(CNN) The Oklahoma Court of Criminal Appeals on Thursday denied a petition for a hearing on new evidence in the case of death row inmate Richard Glossip, convicted of a 1997 murder committed by someone else.
At trial, prosecutors said Glossip, a motel manager, ordered another employee to kill his boss, Barry Van Treese. Justin Sneed took a plea deal, testified against Glossip and was sentenced to life in prison.
Glossip, who is now scheduled to be killed by lethal injection in February, has maintained his innocence. His current appeals attorney said in a news release the new evidence includes "several affidavits from witnesses offering facts that support the claim that Sneed was a lying, meth-addicted thief" who killed Van Treese for drug money.
Attorney Don Knight said the appeals court decision was difficult to understand.
"The evidence of Rich's innocence, and the State's misconduct, is overwhelming and deserving of, at the very minimum, a fair hearing where we can present our evidence," he said in the press statement. "This is all we have ever asked for and is something that, obviously, the State is desperate to see never happen."
Oklahoma Attorney General John O'Connor said the court thoroughly reviewed Glossip's application for a hearing and the judges determined the defense team failed to show he is innocent.
"The Court recognized, as we have said all along, 'Far from making a claim of factual innocence, Glossip actually raises a theory of a defense' considered by the Court in prior appeals or applications," O'Connor said.
Glossip's team says they have a second petition for a hearing pending appeals court review.
"The litigation in this case is not over, but we are relieved for the family of Mr. Van Treese and for the people of Oklahoma that, after waiting so long for justice to be served, one more stage of litigation is behind them," the attorney general added.
Glossip, 59, has been on the verge of execution three times before, even being served three separate last meals, according to his attorney. In September 2015, Glossip was minutes from execution when then-Gov.
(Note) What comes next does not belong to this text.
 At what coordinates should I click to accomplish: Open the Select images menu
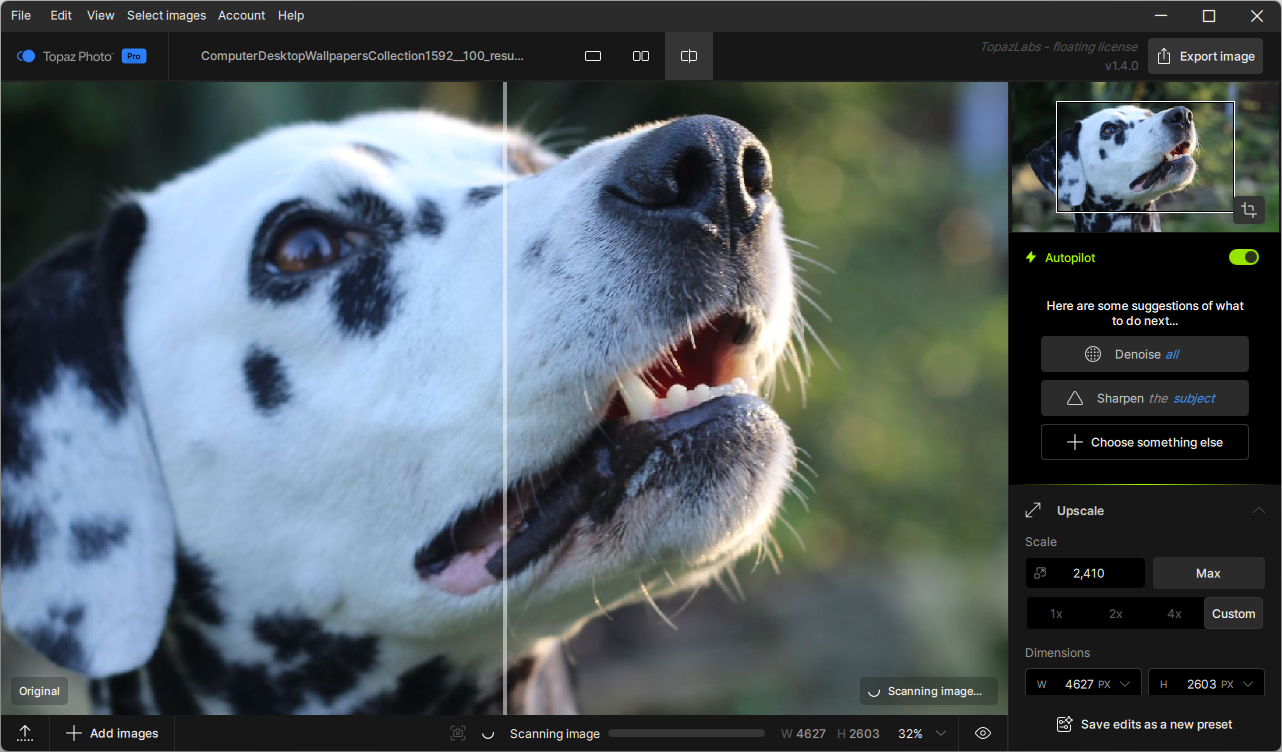[x=166, y=15]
Mary Fallin postponed it over concerns the state procured an unauthorized drug for the procedure.
Glossip was initially was convicted and sentenced to death in 1998, but it was overturned in 2001 because of ineffective defense counsel. Glossip was convicted in a second trial in 2004 and again sentenced to death.
Gov. Kevin Stitt has twice recently issued a stay, including one on November 2 which effectively pushed Glossip's execution date to February 16.
In an interview with CNN in 2015, Glossip said he believed Sneed implicated him to avoid the death penalty.
In February, citing years of concerns about the conviction, some Oklahoma state lawmakers asked the law firm Reed Smith to investigate the Glossip case, in which the firm had no prior involvement.
The firm released a report in June which said a "sloppy and truncated" police investigation and destroyed evidence resulted in Glossip's conviction. It concluded "the 2004 trial cannot be relied on to support a murder-for-hire conviction. Nor can it provide a basis for the government to take the life of Richard E. Glossip."
"Our conclusion is that no reasonable jury, hearing the complete record and the uncovered facts detailed in this report, would have convicted Richard Glossip of capital murder," Reed Smith attorney Stan Perry said in June.
Sneed, 55, is incarcerated at a medium security facility in Lexington, Oklahoma, according to the Department of Corrections website.